Özen, özellikle son dönemlerde cep telefonunun kullanım yaşının çok düştüğünü belirterek, şöyle devam etti:
"Türkiye'de 10 yaş altına kadar inen bir kullanıcı kitlesiyle karşı karşıyayız. Dünya Sağlık Örgütü, 16 yaş altı çocuklarda cep telefonu kullanımının kullandırılmaması, en azından kısa süre kullanılması yönünde uyarılar yapıyor. Günümüzde aileler, güvenlik kaygısı gibi nedenlerden dolayı çocuklarına cep telefonu alıyor. 16 yaş altı çocukların cep telefonunu mümkün olduğunca kullanmamaları, en azından ihtiyaç halinde kullanmalarının sağlanması önem taşıyor. Çünkü çocuklar bu cihazlarda çok fazla zaman geçiriyor. Bu, çok riskli bir durum. Çocuklar elektromanyetik dalgalardan en çok etkilenen grup. Biyolojik gelişimleri devam ettiği için dokularının elektriksel özellikleri dediğimiz parametreler daha oluşmadığından elektromanyetik dalgalardan daha çok etkileniyorlar.''
Cihazların 16 yaş altı grubun kullanmasının bir şekilde sınırlandırılmasının ciddi olarak tartışılması, yöntemler geliştirilmesinde fayda bulunduğunu dile getiren Özen, sağlık boyutunu gözardı eden, tütekici toplumunu özendiren reklamların düzene sokulması gerektiğini kaydetti.
Özen, tablet bilgisayarların eğitim amaçlı güzel örnekler olduğunu, özellikle bilişim sektöründeki çalışmaların gelişmesini tetiklediğini ancak toplu alanlarda kullanımın riskli sonuçlar ortaya çıkarabileceğine işaret ederek, bir öğrenci kullanırken oluşan risk ile bir sınıfta 30 öğrencinin aynı anda kullanması halindeki riskin farklı olduğunu vurguladı.
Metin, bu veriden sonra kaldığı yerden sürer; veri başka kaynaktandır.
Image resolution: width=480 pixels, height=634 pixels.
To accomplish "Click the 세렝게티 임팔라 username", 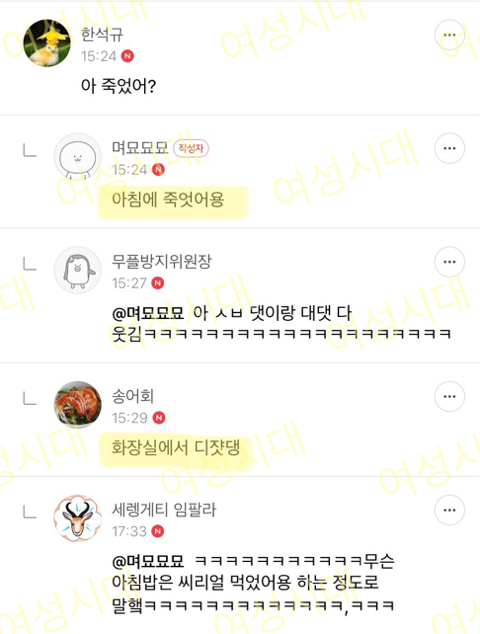I will click(164, 510).
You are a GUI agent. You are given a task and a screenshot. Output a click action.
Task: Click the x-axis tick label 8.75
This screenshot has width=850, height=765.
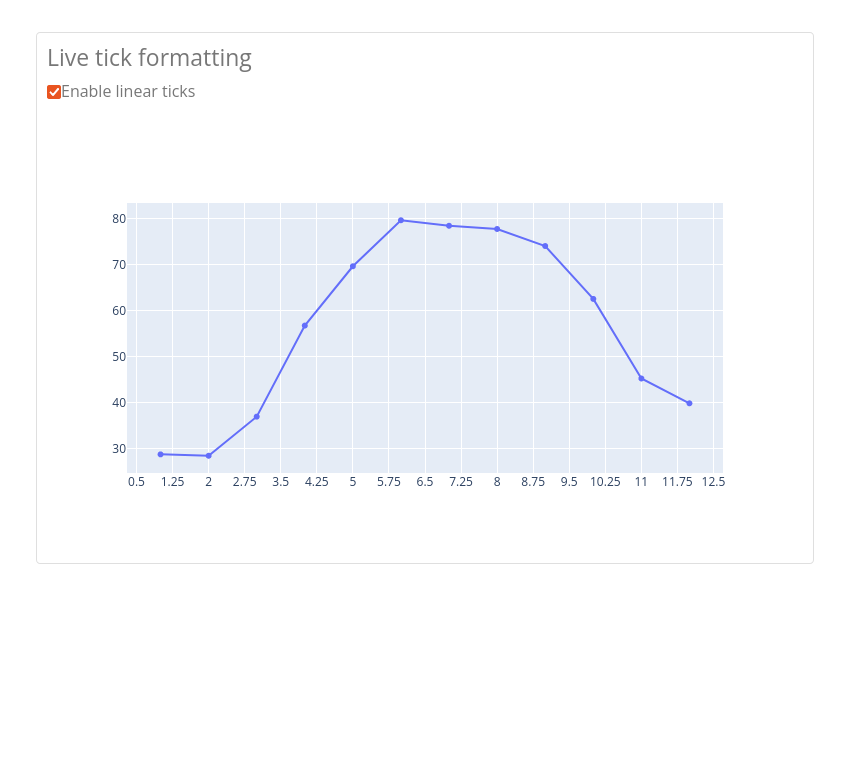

Özen, "Bir yerde sigara içen bir kişiden çıkan duman ile 10 kişinin aynı yerde sigara içmesi durumunda ortaya çıkan duman gibi. Ortamdaki kirlenme yoğunluğu artar. Elektromanyetik dalganın toplamı nedeniyle ortamdaki seviye yükselmiş oluyor. Bunların gözardı edilmemesi gerekiyor" diye konuştu.
- "Araç içinde telefonla az konuşun"
Benzer durumun dizüstü bilgisayarlar için de geçerli olduğuna dikkati çeken Özen, dizüstü bilgisayarda elektromanyetik alanın genelde bilgisayarın alt bölgesinde yoğunlaştığını belirtti. Hamile bir kadının kucağında dizüstü bilgisayarla zaman geçirmesinin çok riskli bir durum olduğunu ifade eden Özen, bu cihazların insanların günlük hayatta hoş vakit geçirecek cihazlar olmaktan çıkarılması ve ihtiyaç tanımına göre sınıflandırılması gerektiğine dikkati çekti.
Mobil iletişim araçlarıyla en kolay bağlantı yapılan yerin tercih edilmesi gerektiğini vurgulayan Özen, cep telefonunun zor çektiği bir yerdeki manyetik risk oranının artacağına işaret etti. Özen, şöyle konuştu:
"Telefon, bağlantı kurabilmek için manyetik dalga oranını artırıyor. Bu da konuşan insanın daha çok etkilenmesi demek. Araç içinde telefonla konuşmayın ya da az kullanın. Çünkü araç, elektromanyetik dalganın girmesini ve çıkmasını engelleyen bir yapıdadır. Telefon, gücünü araç içinde artırır. Bu nedenle kullanıcı daha çok risk altına girmiş oluyor."
Özen, cihazların olumsuz etkilerini en aza indirmek için çocuklarda konuşma sürelerinin azaltılması ve cep telefonunun vücutla temas edecek şekilde taşınmaması gerektiğini ifade ederek, "Gömlek cebinde, pantolonun arka cebinde taşımak yerine çantada taşınsın. Masamızda da bir el ulaşımı mesafede tutulmalı. Uyurken yastık altına konulmaması gerekiyor" dedi.